3: commonplace, ordinary
(paintings of no more than quotidian artistry)
 
4. (of a fever, ague, etc.) characterized by paroxysms that recur daily.
as a noun :
5. something recurring daily.
 
6. a quotidian fever or ague.
EXAMPLES
After weeks on the road, it felt good to be back to our quotidian routines.

"Some of Bach's music is a prime example of how even works of genius can be destroyed in the wrong hands. The Cello Suites were deemed quotidian exercises until Pablo Casals revealed their beauty."
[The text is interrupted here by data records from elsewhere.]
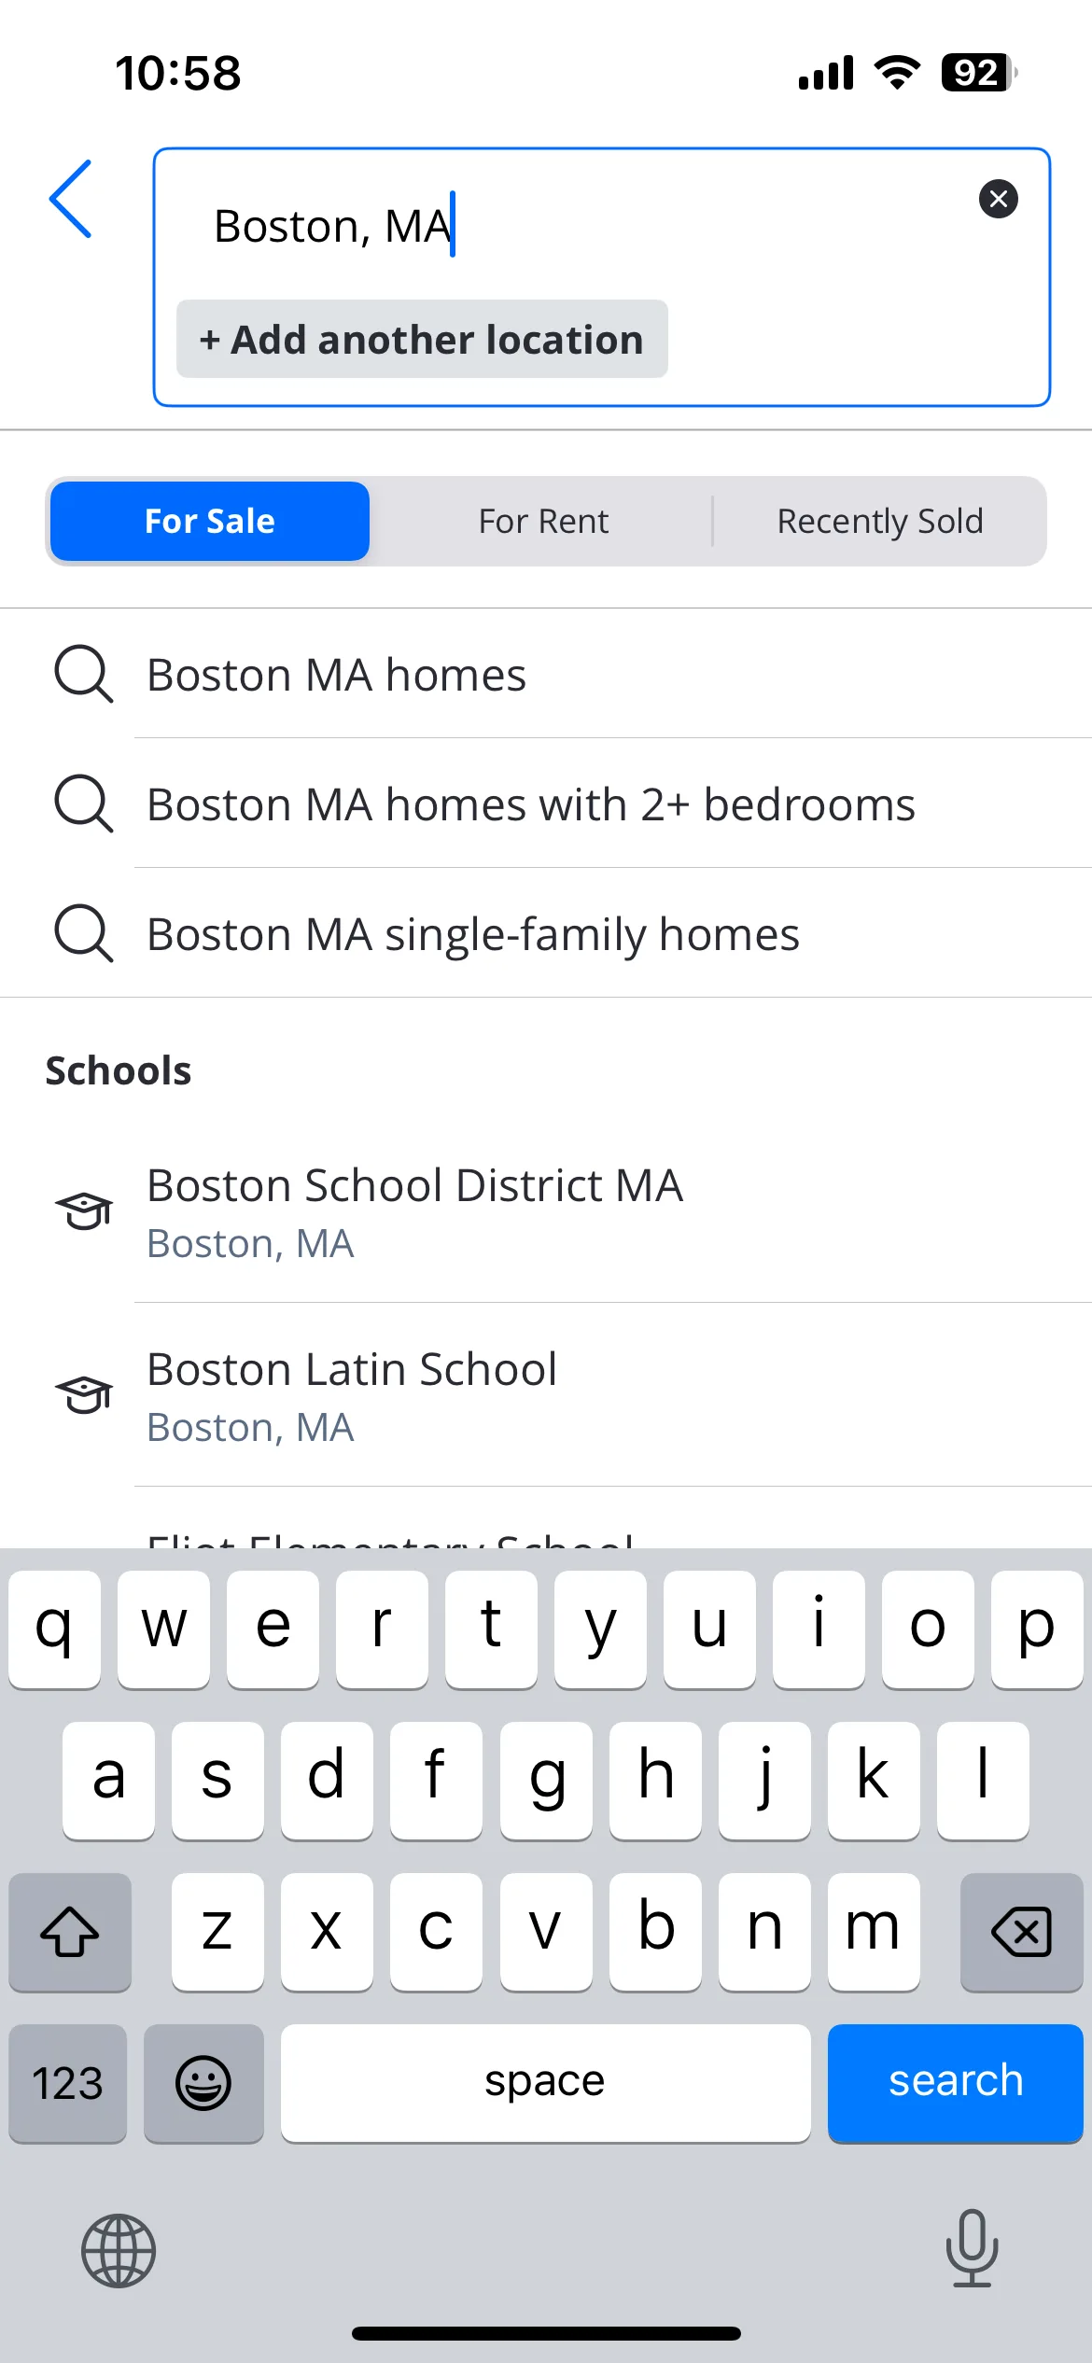Tap the blue search key
Image resolution: width=1092 pixels, height=2363 pixels.
(x=955, y=2082)
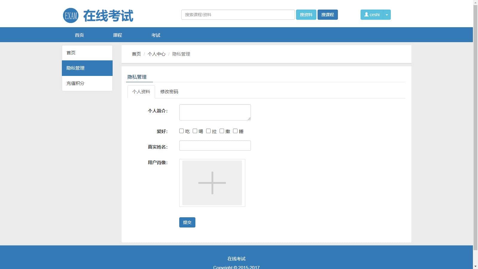The image size is (478, 269).
Task: Select the 个人资料 tab
Action: tap(141, 92)
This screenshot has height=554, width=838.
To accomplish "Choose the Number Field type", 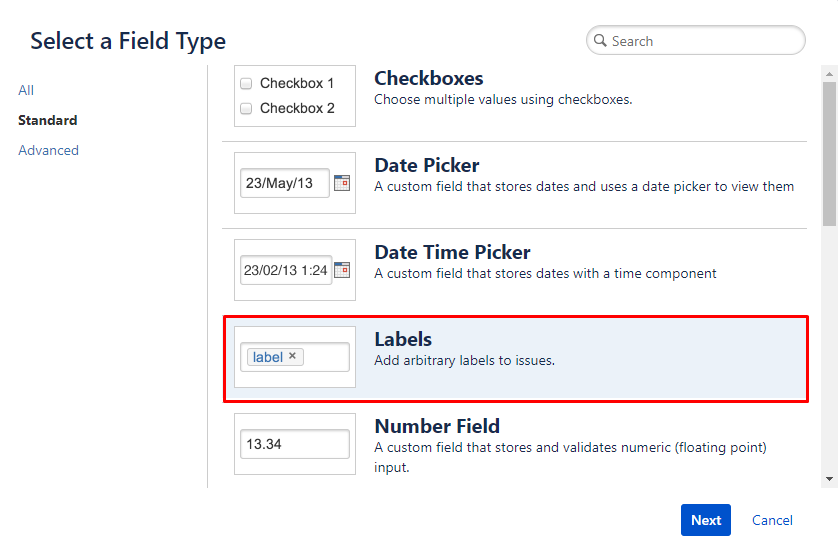I will (x=514, y=444).
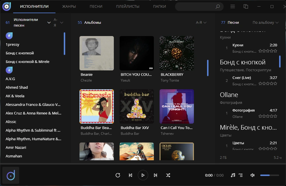Viewport: 286px width, 186px height.
Task: Open the hamburger main menu
Action: click(x=233, y=7)
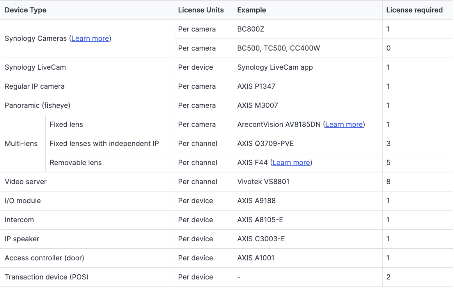The height and width of the screenshot is (288, 454).
Task: Click the Device Type column header
Action: [x=25, y=10]
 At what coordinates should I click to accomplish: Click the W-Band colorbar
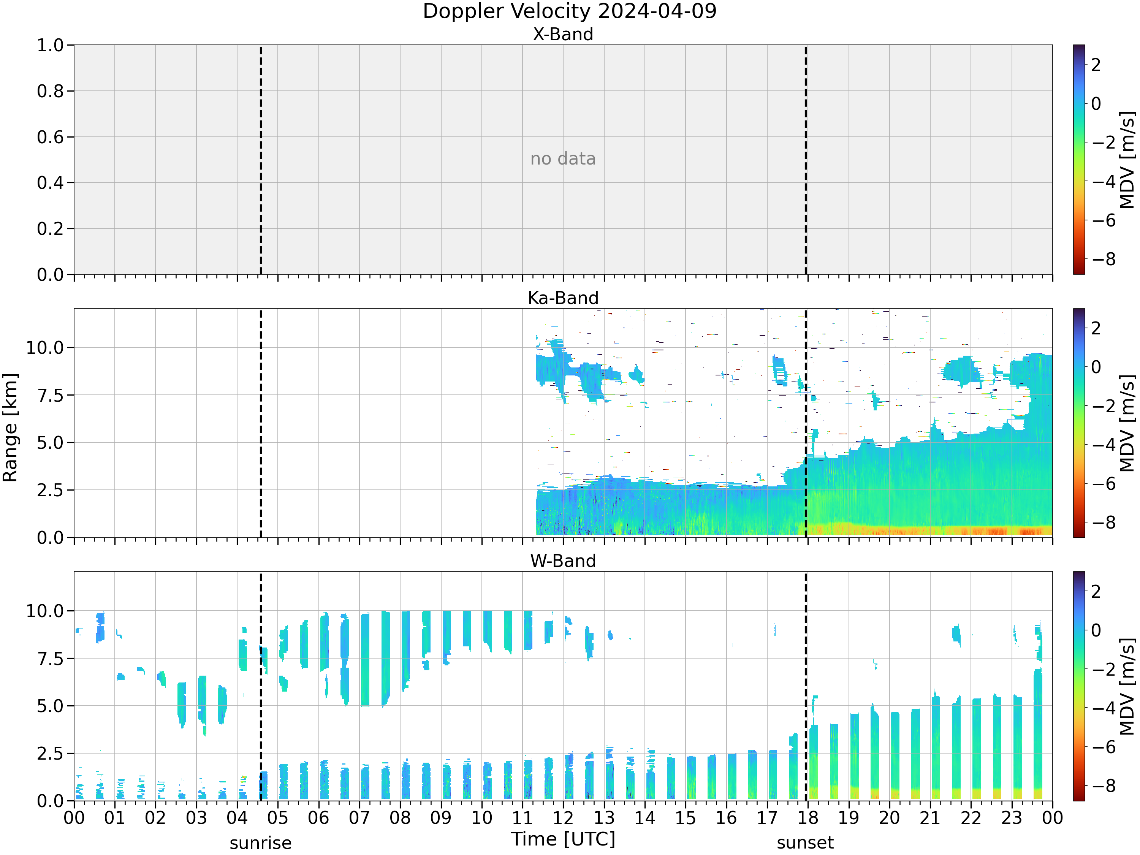pos(1079,686)
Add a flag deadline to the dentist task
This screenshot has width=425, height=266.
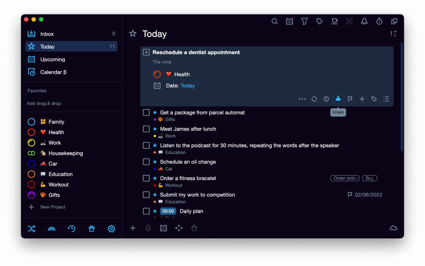pos(350,99)
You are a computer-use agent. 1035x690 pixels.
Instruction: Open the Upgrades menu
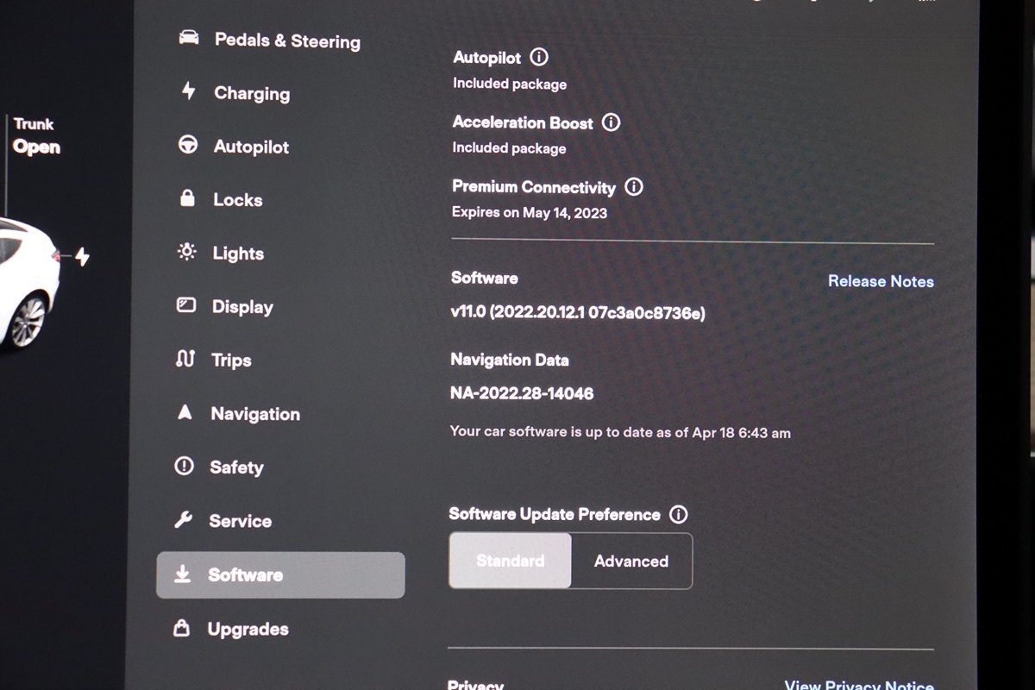(x=248, y=629)
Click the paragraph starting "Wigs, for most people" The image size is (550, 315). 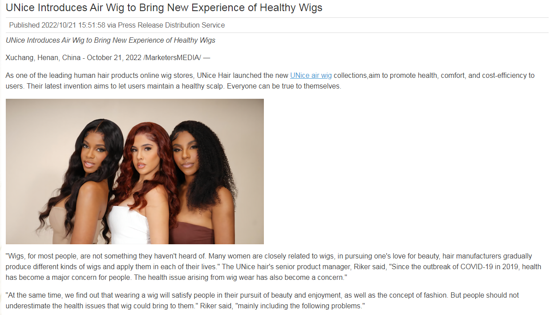(273, 267)
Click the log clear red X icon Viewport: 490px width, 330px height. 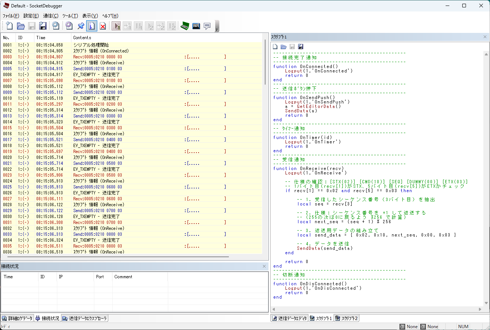coord(103,26)
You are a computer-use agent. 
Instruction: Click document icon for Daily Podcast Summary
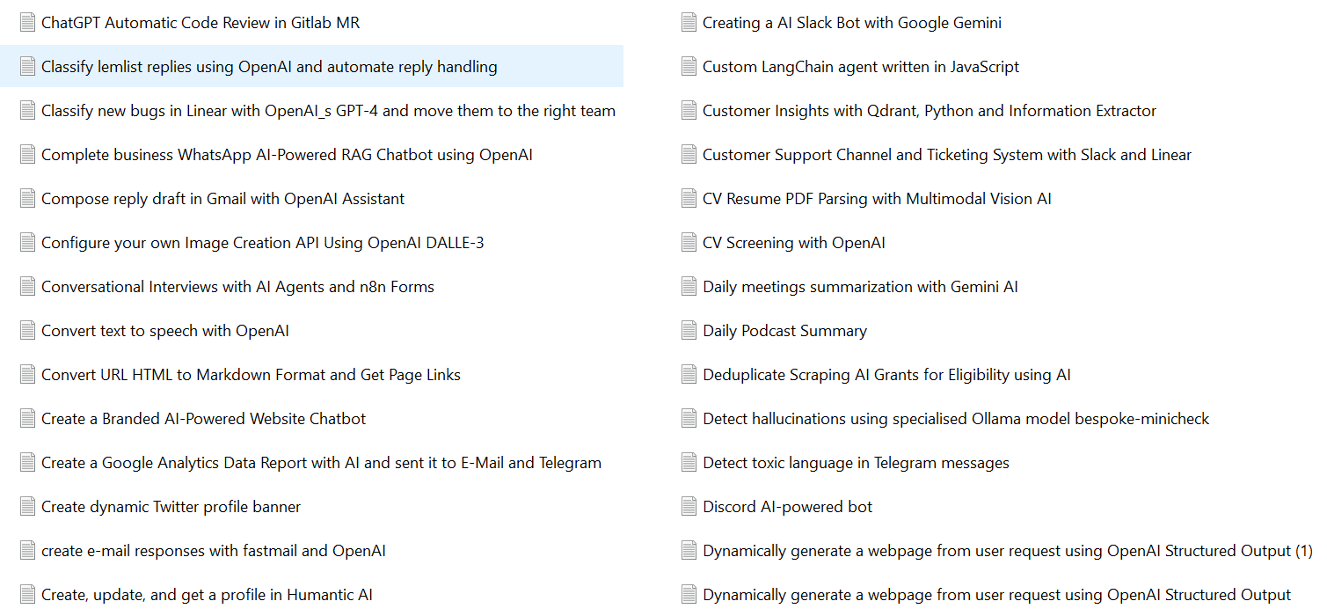(x=689, y=331)
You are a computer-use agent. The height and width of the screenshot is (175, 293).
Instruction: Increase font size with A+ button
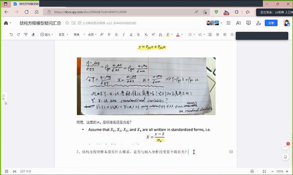coord(102,35)
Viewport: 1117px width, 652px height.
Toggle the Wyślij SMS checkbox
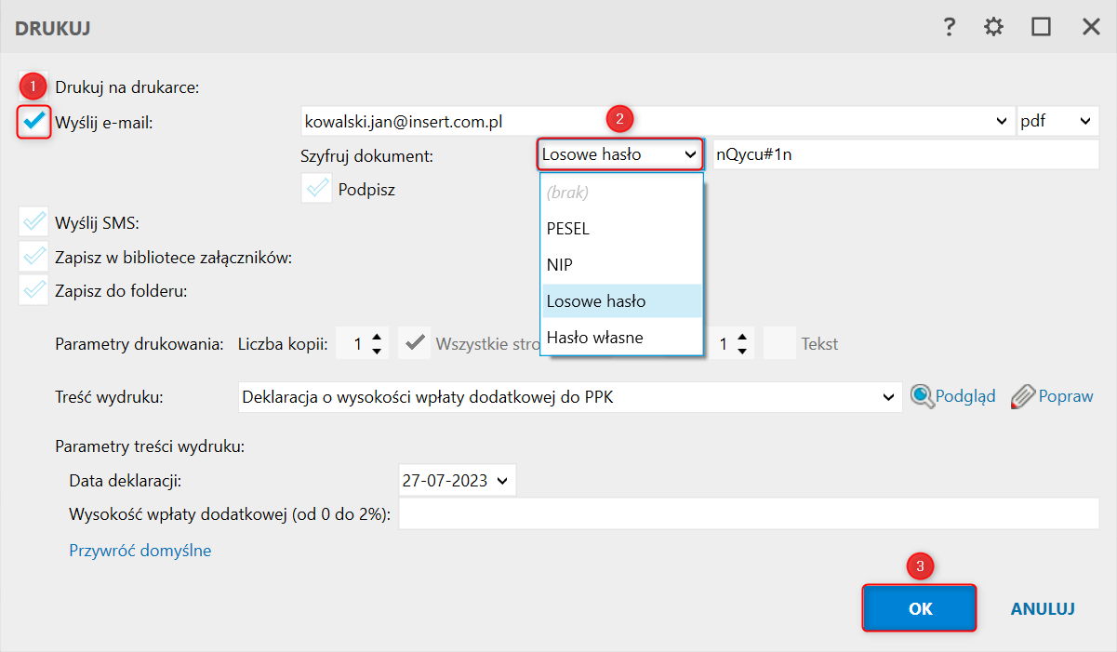[x=34, y=222]
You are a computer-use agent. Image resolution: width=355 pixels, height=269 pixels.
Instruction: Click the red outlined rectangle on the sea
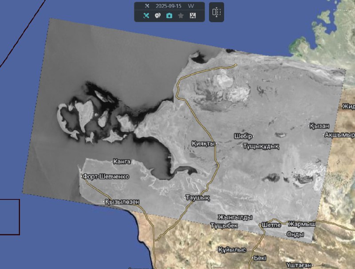click(x=9, y=217)
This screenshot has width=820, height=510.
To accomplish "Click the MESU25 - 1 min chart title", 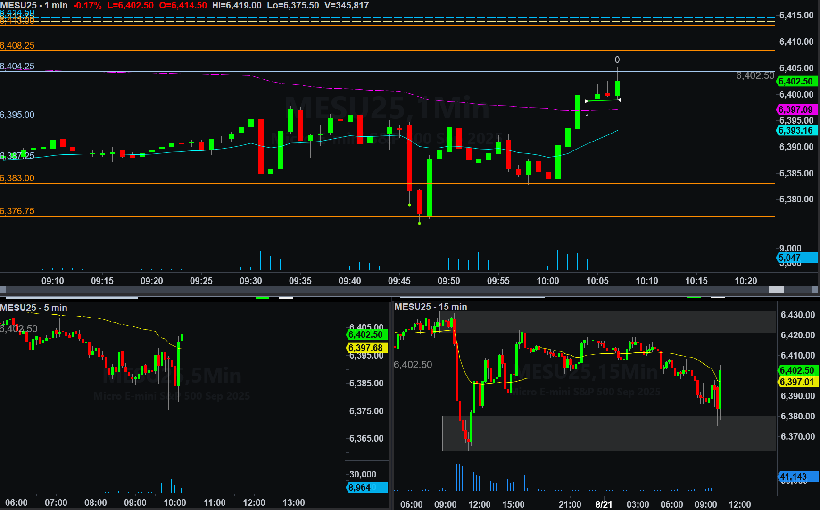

— Vivien Schweitzer, The New York Times, January 2, 2015

DID YOU KNOW?In Shakespeare's play As You Like It, the character Rosalind observes that Orlando, who has been running about in the woods carving her name on trees and hanging love poems on branches, "seems to have the quotidian of love upon him." Shakespeare's use doesn't make it clear that quotidian derives from a Latin word that means "every day." But as odd as it may seem, Shakespeare's use of quotidian is just a short semantic step away from the "daily" adjective sense. Some fevers occur intermittently—sometimes daily. The phrase quotidian fever and the noun quotidian have long been used for such recurring maladies. Poor Orlando is simply afflicted with such a "fever" of love.
Latin
 
(1300-50) from the Latin quotīdiānus, cottīdiānus daily, equivalent to cottīdi(ē) every day (adv.) (*quot(t)ī a locative form akin to quot however many occur, every + diē, ablative of diēs day; cf. meridian) + -ānus -an; replacing Middle English cotidien
from Old French cotidian (Modern French quotidien), from Latin quotidianus "daily," from Latin quotus "how many? which in order or number?" (see quote (v.)) + dies "day"). Meaning "ordinary, commonplace, trivial" is from mid-15c.